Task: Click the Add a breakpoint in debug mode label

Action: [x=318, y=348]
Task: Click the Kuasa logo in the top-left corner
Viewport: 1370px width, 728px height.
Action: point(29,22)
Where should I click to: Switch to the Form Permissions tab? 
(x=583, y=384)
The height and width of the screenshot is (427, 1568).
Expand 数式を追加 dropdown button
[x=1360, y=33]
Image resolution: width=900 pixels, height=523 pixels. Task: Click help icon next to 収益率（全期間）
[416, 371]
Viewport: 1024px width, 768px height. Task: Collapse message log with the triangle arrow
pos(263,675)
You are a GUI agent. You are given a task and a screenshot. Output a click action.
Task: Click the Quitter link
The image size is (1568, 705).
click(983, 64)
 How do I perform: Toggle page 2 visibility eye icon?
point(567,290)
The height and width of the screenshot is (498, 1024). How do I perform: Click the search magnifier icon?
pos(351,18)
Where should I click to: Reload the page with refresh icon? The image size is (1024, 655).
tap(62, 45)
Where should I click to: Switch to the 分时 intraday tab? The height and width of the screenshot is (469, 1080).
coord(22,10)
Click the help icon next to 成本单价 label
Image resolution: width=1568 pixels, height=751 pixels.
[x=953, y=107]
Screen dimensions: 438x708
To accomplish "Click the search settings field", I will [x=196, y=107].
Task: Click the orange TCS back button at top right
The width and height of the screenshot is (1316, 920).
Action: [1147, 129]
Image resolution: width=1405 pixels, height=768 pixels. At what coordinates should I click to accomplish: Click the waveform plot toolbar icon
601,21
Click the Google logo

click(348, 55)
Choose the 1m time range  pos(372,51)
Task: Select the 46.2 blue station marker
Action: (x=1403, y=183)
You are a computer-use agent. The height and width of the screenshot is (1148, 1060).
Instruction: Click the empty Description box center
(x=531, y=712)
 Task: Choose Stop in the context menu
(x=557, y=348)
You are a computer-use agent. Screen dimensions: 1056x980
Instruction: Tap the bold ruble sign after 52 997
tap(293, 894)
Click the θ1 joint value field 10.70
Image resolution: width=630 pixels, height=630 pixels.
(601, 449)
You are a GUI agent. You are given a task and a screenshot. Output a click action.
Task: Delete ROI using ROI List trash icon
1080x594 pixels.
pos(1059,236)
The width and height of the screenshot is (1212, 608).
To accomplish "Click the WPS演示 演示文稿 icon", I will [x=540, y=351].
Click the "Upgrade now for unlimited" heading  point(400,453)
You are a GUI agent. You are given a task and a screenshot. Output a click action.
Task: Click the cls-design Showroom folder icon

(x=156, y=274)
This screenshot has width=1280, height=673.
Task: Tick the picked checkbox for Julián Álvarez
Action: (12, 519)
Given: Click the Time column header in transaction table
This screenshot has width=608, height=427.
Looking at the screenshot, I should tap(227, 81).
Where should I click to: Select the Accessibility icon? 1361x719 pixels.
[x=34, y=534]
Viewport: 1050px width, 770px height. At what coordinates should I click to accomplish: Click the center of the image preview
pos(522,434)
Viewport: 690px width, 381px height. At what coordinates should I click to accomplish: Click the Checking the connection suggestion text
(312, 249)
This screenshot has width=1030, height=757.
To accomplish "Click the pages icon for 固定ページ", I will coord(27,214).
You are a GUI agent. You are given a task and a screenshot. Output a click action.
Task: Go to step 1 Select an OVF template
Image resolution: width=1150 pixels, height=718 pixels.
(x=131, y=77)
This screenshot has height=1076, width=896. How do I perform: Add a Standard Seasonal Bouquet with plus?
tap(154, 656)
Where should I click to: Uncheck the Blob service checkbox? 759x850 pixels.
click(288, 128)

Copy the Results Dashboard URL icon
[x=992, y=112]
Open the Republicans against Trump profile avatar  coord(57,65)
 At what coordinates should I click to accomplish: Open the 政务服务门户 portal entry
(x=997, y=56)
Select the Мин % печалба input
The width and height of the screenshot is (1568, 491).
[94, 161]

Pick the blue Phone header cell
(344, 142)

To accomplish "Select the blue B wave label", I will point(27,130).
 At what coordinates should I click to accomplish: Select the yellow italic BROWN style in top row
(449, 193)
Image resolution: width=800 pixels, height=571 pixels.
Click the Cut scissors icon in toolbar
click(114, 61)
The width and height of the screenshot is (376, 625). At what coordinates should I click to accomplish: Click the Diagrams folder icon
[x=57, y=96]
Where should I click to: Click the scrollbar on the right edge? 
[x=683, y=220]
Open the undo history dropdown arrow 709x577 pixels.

> _Directions_
Look above for the line containing "Image resolution: width=1150". Return it and each line after it exactly, through the last line, and nothing more.

> _Problem solution_
Image resolution: width=1150 pixels, height=718 pixels.
(x=131, y=77)
This screenshot has height=1076, width=896. How do I perform: Add a Standard Seasonal Bouquet with plus?
tap(154, 656)
Where should I click to: Uncheck the Blob service checkbox? 759x850 pixels.
click(288, 128)

Copy the Results Dashboard URL icon
[x=992, y=112]
Open the Republicans against Trump profile avatar  coord(57,65)
 At what coordinates should I click to accomplish: Open the 政务服务门户 portal entry
(x=997, y=56)
Select the Мин % печалба input
The width and height of the screenshot is (1568, 491).
[94, 161]

Pick the blue Phone header cell
(344, 142)

To accomplish "Select the blue B wave label", I will point(27,130).
 At what coordinates should I click to accomplish: Select the yellow italic BROWN style in top row
(449, 193)
Image resolution: width=800 pixels, height=571 pixels.
Click the Cut scissors icon in toolbar
click(114, 61)
The width and height of the screenshot is (376, 625). At what coordinates should I click to accomplish: Click the Diagrams folder icon
[x=57, y=96]
Where should I click to: Click the scrollbar on the right edge? 
[x=683, y=220]
Open the undo history dropdown arrow 709x577 pixels.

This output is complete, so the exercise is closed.